◆ **Text section**:
======
Written by Craig D. Robins, Esq.
For Those with Mortgage Problems, Bankruptcy Offers Options
This post was my monthly column that was published in the September 2011 issue of the Suffolk Lawyer. It was aimed at general practitioners and non-bankruptcy attorneys who may not be that familiar with how bankruptcy can be used to help clients with mortgage problems during these recessionary times.
This post should also be helpful to those consumers who are facing foreclosure and need to explore their bankruptcy options.
In the past two years I’ve helped a great deal of clients who were either in foreclosure or who owned homes that were very much underwater. I am also seeing a lot of clients who have been rejected after trying to modify their mortgages, such as under the HAMP program
. Many consumers have found HAMP to be a dismal failure as I wrote in Problems with HAMP — Too Many to Count?
There are several bankruptcy options that can provide great relief for such clients.
Chapter 13 Bankruptcy
Consumers who have seriously fallen behind on their mortgages and who want to keep their homes, can use a Chapter 13 payment plan
to cure mortgage arrears over a five-year period.
However, this option is only available to those consumers who can not only afford to make their new post-petition mortgage payments, but can also make an additional monthly Chapter 13 plan payment approximately equal to 1/60th of the mortgage arrears.
A benefit of filing Chapter 13 is that the consumer can also resolve all credit card and medical debt as well, often paying just cents on the dollar.
There is a further significant benefit to those consumers who have a second mortgage that is totally underwater. In these situations where the house is worth less than the balance owed on the first mortgage, the consumer can bring a “cram-down” proceeding and effectively “strip-off” and totally eliminate the second mortgage. This benefit alone can often save the consumer over a hundred thousand dollars.
In order to qualify for Chapter 13 filing, the consumer must have a regular and steady source of income. Some clients who would like to save their home, unfortunately cannot do so if they do not have sufficient monthly income.
Chapter 7 Bankruptcy
Chapter 7 bankruptcy
enables a consumer to discharge most obligations including liability on a mortgage.
When I meet with a client who has significant mortgage arrears, and whose mortgage balances greatly exceed the value of their home, I discuss the concept that it may no longer be viable to save the home. Chapter 7 bankruptcy can provide a way out of bad, highly-leveraged real estate. A recent study indicated that one-fourth of all U.S. homes were underwater.
Walking Away from Real Estate
With these clients I often recommend a two-step process to extend their ability to remain in the home for a period of time, and to discharge their liability on the mortgage and ultimately any deficiency owed after a foreclosure sale. It is often possible to remain in the house for one to two years or more, without paying any mortgage or real estate tax payments.
======
◆ **Exercise**: Continue the column on bankruptcy options for mortgage problems from the point where it stops.

◆ **Data block**:
======
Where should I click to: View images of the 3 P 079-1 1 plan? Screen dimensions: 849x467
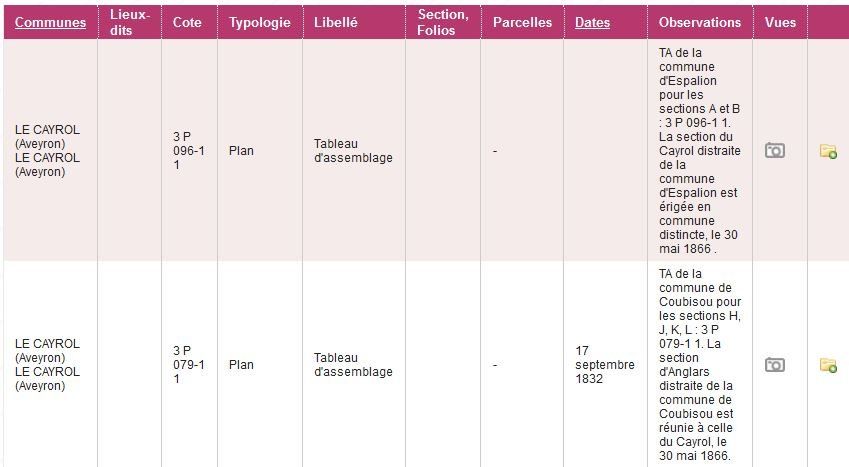click(x=774, y=365)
======
◆ **Expected answer**:
Assuming that you can interpose one or more genuine, good faith defenses in a foreclosure proceeding in Supreme Court, you can then prevent a default judgment and take the foreclosure proceeding out of the automatic conveyor belt type of processing, effectively delaying the process by many months, or a year or more.
These days there are a host of possible foreclosure defenses. These include bringing shoddy or defective paperwork to the court’s attention; citing issues which may indicate that the lender may not have proper standing; and identifying improper mortgage assignments.
By defending a foreclosure proceeding, the foreclosure process can be greatly slowed down.
Sometimes I come across a client who is current on his or her mortgage, but whose home is extremely underwater. In such instances I discuss the possibility of a “strategic default
” which is when the consumer stops paying the mortgage, not because he or she can no longer afford it, but because keeping the house is no longer viable or financially worthwhile.
A Morgan Stanley report last year revealed that about 12 percent of all mortgage defaults are now “strategic,” which is a great increase from mid-2007, when the level was only 4 percent
Bankruptcy Eliminates Recourse
By filing a bankruptcy and possibly engaging in foreclosure defense, the consumer will have to eventually walk away from the home, but they will probably be able to stay in it for several years without making any payments – all without financial recourse from the mortgage company.
There is also a strategy for timing the filing of the bankruptcy. Although the bankruptcy filing can be done at any time, doing so at the right time will get the homeowner a few extra months in the house, as the bankruptcy stay will stop the foreclosure proceeding until the lender can get permission to lift it.
Although most consumers are eligible for Chapter 7 filing, they must nevertheless pass the means test which Congress imposed about six years ago. As such, this approach should work for most consumers except those with high incomes or substantial non-exempt assets.
If the dream of home ownership has become a nightmare, then remember that there are bankruptcy options out there.